§ **DATA EXCERPTS**
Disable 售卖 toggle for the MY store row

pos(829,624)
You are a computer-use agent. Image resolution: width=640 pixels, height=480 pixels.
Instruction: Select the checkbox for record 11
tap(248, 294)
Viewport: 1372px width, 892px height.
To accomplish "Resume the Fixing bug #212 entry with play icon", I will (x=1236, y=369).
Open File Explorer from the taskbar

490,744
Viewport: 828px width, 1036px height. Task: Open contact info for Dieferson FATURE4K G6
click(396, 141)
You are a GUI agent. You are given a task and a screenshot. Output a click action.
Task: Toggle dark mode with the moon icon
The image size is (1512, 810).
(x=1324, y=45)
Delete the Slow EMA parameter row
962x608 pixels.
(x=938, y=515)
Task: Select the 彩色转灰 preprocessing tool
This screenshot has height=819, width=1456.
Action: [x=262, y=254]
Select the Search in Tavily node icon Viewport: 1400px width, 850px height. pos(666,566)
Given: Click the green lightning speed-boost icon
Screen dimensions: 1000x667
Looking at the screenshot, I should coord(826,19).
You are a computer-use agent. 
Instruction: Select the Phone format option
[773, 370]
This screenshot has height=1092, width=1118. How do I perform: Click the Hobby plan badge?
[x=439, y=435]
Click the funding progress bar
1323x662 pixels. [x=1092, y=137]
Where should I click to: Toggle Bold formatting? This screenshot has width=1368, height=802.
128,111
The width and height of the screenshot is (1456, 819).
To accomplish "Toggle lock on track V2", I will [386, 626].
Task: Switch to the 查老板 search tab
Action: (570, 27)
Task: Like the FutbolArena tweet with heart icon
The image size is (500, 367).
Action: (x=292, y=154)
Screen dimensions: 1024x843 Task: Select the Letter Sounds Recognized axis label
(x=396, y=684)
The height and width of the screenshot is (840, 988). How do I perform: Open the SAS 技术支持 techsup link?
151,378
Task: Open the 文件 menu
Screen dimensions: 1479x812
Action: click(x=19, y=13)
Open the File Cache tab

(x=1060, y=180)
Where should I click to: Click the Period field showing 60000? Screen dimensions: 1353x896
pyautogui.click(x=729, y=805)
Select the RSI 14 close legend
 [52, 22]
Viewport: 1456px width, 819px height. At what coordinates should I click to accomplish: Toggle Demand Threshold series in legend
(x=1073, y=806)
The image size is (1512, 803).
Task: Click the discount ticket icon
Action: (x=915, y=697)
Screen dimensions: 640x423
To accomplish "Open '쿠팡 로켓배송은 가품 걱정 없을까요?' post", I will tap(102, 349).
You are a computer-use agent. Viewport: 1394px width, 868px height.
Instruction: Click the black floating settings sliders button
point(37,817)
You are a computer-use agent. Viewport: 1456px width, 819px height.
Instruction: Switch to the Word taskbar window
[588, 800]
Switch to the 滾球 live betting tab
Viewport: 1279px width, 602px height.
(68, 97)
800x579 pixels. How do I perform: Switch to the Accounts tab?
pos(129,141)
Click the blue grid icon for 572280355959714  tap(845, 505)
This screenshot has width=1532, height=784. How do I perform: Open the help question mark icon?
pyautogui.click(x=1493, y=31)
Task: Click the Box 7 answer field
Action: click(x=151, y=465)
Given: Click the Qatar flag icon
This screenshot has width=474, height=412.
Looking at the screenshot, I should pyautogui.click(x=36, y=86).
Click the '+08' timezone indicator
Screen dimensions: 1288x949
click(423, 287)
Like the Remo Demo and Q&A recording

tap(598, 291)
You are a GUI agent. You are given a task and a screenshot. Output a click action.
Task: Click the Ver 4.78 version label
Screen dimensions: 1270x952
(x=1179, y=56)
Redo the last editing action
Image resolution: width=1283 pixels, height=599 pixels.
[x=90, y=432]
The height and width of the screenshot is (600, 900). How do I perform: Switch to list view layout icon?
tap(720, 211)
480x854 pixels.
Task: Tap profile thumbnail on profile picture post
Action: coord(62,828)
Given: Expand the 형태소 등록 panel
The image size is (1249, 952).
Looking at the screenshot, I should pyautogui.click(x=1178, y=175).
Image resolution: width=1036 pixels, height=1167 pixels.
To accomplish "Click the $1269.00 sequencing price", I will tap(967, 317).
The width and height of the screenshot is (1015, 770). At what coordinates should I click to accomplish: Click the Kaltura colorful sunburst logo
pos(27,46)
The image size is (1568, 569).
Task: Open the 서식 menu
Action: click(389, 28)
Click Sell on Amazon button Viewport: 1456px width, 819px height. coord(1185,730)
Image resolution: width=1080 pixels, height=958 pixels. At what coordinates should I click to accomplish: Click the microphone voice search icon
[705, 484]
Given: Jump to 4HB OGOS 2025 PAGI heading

§ **PROBLEM**
Starting with the line containing "You are a computer-use agent. Image" and going on through the line containing "click(396, 141)", rewrite the items with "Instruction" changed to "Goal" and everything else left as it is.

§ **RESULT OF THE TASK**
You are a computer-use agent. Image resolution: width=640 pixels, height=480 pixels.
Goal: Select the checkbox for record 11
tap(248, 294)
Viewport: 1372px width, 892px height.
To accomplish "Resume the Fixing bug #212 entry with play icon", I will (x=1236, y=369).
Open File Explorer from the taskbar

490,744
Viewport: 828px width, 1036px height. Task: Open contact info for Dieferson FATURE4K G6
click(396, 141)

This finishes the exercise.